Dataset records:
= Beginning of Section =
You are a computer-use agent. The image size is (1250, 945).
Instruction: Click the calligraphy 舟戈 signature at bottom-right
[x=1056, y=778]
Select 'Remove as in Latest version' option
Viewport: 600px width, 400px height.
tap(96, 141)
= End of Section =
TRY IT: Retype all the records above without changing a word.

REPLY:
You are a computer-use agent. The image size is (1250, 945).
Instruction: Click the calligraphy 舟戈 signature at bottom-right
[x=1056, y=778]
Select 'Remove as in Latest version' option
Viewport: 600px width, 400px height.
tap(96, 141)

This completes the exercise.